## To be done
Print the lines, starting at the one containing "Given: Click the light blue RotY color swatch" and ending with the last line, both included, with no changes. Leave the pictures out of your answer.

## Data for this task
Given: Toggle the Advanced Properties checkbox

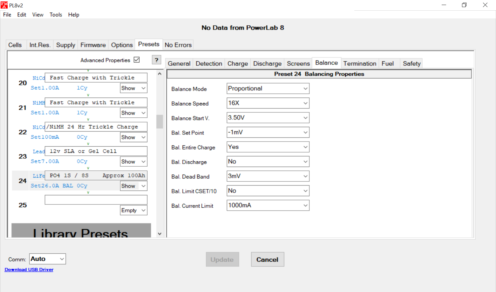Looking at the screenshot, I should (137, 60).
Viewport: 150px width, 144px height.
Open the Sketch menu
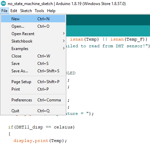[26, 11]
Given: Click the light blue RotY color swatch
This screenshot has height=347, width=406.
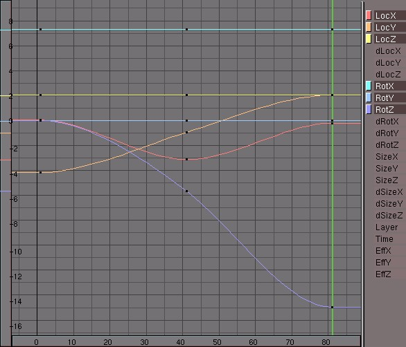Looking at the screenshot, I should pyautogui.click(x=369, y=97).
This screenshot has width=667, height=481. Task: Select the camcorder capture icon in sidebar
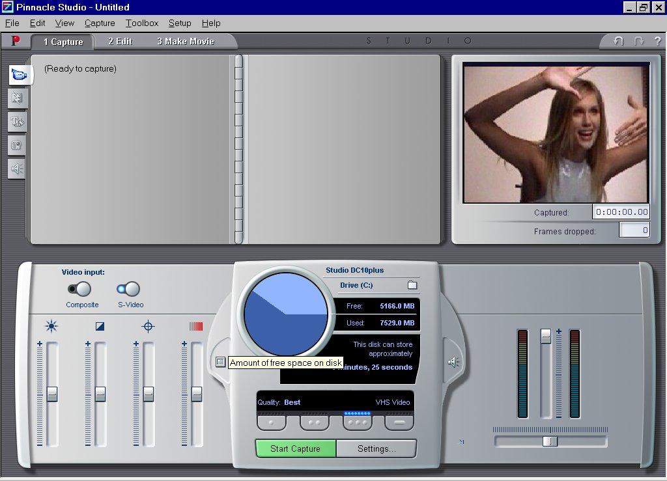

## Final result
Given: Click the light blue RotY color swatch
This screenshot has height=347, width=406.
Looking at the screenshot, I should pyautogui.click(x=369, y=97).
This screenshot has width=667, height=481. Task: Select the camcorder capture icon in sidebar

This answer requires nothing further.